As ugly as it might seem, given what I already know. I’d make a minimal investment in a wireless USB device to tide me over. I know I can buy one for under $10 and it’d save me a whole load of turding around. To me, this option is a whole lot easier than all the constant messing re-building your ‘wl’ module in a custom setup.
I appreciate the insight, but I cannot put into words how not enthused I am by requiring a USB adapter to be plugged in for network connectivity… Worse yet, Lenovo whitelists their wireless cards, so you can’t really swap them besides 1 or 2 other Lenovo-specific branded chips that they allow, otherwise I would have put an Intel in and been done with it. For a company that’s pretty awesome all around, that’s one of the worst show-stopping facepalms yet. What enrages me is from the standpoint of upgradability in the business world, not even ‘oh no I can’t change my wireless card that works with Linux better.’ For example, I work at a large public school district. Say we want to put SSDs and 802.11 AC chips in our Lenovos to lengthen the lifespan? Oh wait, you can’t, because Lenovo is Lenovo. /rant. That’s the only reason I needed to justify a System76 for the next purchase.
That said, if I were to run Tumbleweed I can see it being an issue, as TW would adopt whatever new kernel gets fired down the path. 3.11, 3.12, etc. That’s what Fedora did to me. 3.9.5 to 3.9.6 to 3.9.9, each one lost wireless.
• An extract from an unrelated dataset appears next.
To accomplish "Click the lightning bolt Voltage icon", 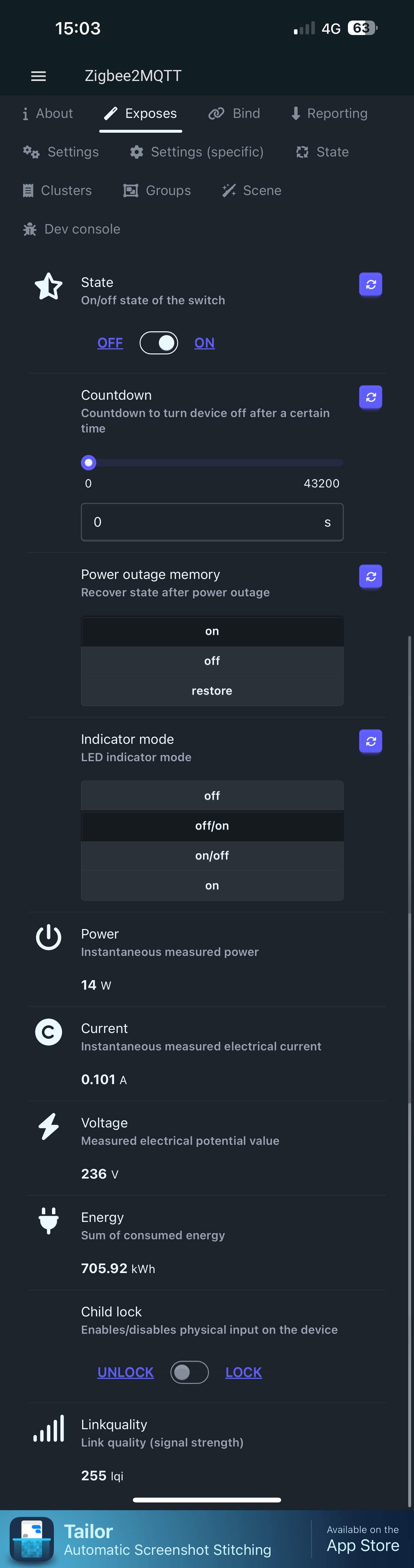I will pyautogui.click(x=49, y=1126).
That said, Fedora is somewhat known to not play well with non-free stuff, so I’m hoping that was Fedora specific for the most part. On the flip side, if I could fire up 12.3, install 3.10 kernel, grab wireless drivers, Gnome 3.8, etc., AND see that future updates (3.10.1, 3.10.2, etc) don’t break wirele ss, we just might have a winner.
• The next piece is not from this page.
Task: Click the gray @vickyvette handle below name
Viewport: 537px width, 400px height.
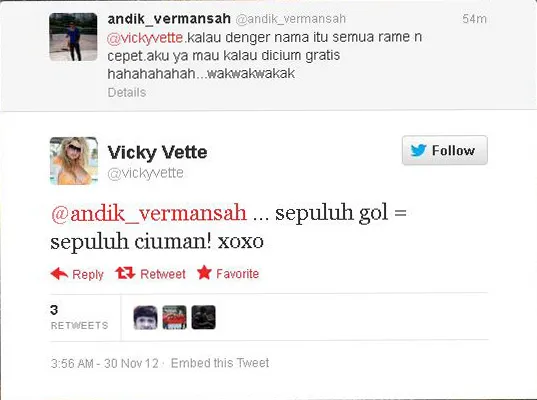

On the other hand, I still want to see if I can get this Tumbleweed thing figured out with the hangups at login. It’s strange, and suggests to me I either need to learn more about this process and what I did wrong or I need to get to reporting some bugs.
Basically if I put in an Intel wireless card, despite it fitting, the BIOS hardlocks on boot with an 1802 error, saying unsigned network card detected, please remove to continue. Lenovo has a check system to make sure that what wireless card you are putting in is exactly what they want to allow. Worse yet, I found a list of whitelisted cards for my Lenovo. There are 3. I bought an Intel chip 100% identical to the one listed in the description of acceptable cards. Unfortunately, this wireless card did not work. Why? It was an Intel that matched their description 100%. Ahh yes, but I bought an Intel wireless card, not an Intel wireless card FROM Lenovo. They must have some sort of signature upon boot to verify the chip.
I only have the one (TP model), and not sure there will be another. Nice package ootb. However, the kind of support one needs post the warranty period when components need replacing isn’t good enough (IMO), including their newish community support even wrt Windows.
Just to make sure I’m not doing something wrong, does anybody else out there have the time to spin up a 12.3 Gnome VM, port to Tumbleweed, and see if it works for you? I hate to escalate this if it’s a user error, but I also don’t want it to go unsaid if it’s something that needs to be reported.